TransferWise is the hottest tech property in London right now. The finance startup has raised $US58 million on a rumoured valuation of almost $US1 billion off the back of its ingenious way to transfer money overseas with almost no fees.
It does this by not actually transferring money across borders — instead, it matches up payments with those going the opposite direction. So “your” money never actually leaves the country — it’s just rerouted to someone who’s being sent a similar amount by someone overseas. Your foreign recipient, meanwhile, receives their funds from someone trying to send money out of their own country.
The beauty of TransferWise is that despite its complexity, its users never have to worry about these peer-to-peer details. Their money just transfers quickly and cheaply, at the click of a button.
It’s all powered by highly sophisticated back-end software, but despite this, the underpinning concept isn’t new. In fact, as Michael Levitis pointed out to me on Twitter, it bears remarkable similarities to an ancient Islamic money transfer system called Hawala. (It’s a comparison also made by Quartz.)

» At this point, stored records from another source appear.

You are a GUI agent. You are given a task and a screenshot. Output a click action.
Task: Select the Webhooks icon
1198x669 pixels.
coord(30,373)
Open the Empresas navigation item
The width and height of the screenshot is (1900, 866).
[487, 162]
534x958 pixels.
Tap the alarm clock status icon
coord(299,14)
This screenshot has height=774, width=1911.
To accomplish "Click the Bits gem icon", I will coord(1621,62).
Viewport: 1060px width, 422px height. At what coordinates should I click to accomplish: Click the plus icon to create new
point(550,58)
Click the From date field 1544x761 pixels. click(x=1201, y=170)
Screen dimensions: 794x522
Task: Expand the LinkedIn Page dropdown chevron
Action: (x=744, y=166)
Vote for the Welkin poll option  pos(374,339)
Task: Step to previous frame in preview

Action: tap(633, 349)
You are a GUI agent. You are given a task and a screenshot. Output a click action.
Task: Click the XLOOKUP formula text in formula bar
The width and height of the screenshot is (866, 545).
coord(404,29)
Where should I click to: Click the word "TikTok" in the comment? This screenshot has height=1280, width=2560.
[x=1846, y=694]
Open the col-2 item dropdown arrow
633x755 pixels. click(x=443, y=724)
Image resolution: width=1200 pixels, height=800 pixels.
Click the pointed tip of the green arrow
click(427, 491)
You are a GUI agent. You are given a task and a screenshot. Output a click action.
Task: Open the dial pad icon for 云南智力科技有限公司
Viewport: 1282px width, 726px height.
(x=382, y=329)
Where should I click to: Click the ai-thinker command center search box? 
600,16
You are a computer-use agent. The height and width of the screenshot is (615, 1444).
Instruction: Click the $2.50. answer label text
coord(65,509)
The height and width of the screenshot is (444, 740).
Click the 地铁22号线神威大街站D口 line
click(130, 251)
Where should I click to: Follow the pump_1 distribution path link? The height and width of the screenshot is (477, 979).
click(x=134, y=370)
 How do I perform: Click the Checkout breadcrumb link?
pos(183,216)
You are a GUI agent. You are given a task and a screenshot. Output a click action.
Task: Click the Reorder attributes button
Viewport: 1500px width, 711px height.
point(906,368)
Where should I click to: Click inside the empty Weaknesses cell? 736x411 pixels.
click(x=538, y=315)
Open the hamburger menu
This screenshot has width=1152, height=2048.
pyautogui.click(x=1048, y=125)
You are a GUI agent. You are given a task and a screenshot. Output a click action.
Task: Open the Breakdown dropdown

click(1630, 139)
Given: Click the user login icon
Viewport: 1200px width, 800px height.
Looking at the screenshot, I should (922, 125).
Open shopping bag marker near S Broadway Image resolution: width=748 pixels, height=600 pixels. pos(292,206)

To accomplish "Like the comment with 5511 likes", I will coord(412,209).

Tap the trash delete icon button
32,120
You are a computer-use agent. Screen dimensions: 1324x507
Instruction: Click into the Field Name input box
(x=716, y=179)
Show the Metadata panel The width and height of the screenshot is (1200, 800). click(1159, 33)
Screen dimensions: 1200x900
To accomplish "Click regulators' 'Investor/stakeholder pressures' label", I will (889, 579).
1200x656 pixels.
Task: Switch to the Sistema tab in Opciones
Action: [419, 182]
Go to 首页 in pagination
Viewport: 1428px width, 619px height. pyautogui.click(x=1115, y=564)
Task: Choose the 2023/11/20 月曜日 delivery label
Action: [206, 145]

Much like TransferWise, Hawala sidesteps the headache of actually transferring goods across borders (something even more difficult when you’re dealing with gold or physical assets hundreds of years ago). Instead, there’s a network of brokers, or Hawaladars, who are based in all of the possible recipient locations. A customer might go to the Hawaladar in the first city, agree to transfer funds, and be given a password. When the recipient in the second city uses that password, funds are given to them from the second Hawaladar’s cache. The funds paid to the first Hawaladar, meanwhile, remain with him, until a transfer in the opposite direction releases them.
The Hawala system has been used to sidestep the US trade embargo of Iran, Government Security News reports. It’s not clear what would happen if a customer used TransferWise were used to sidestep an embargo in a similar incident.
So while TransferWise’s solution to the age-old problem of international money transfer is an innovative one, it’s definitely not a new one. It just goes to show — the old ideas are often the best ones.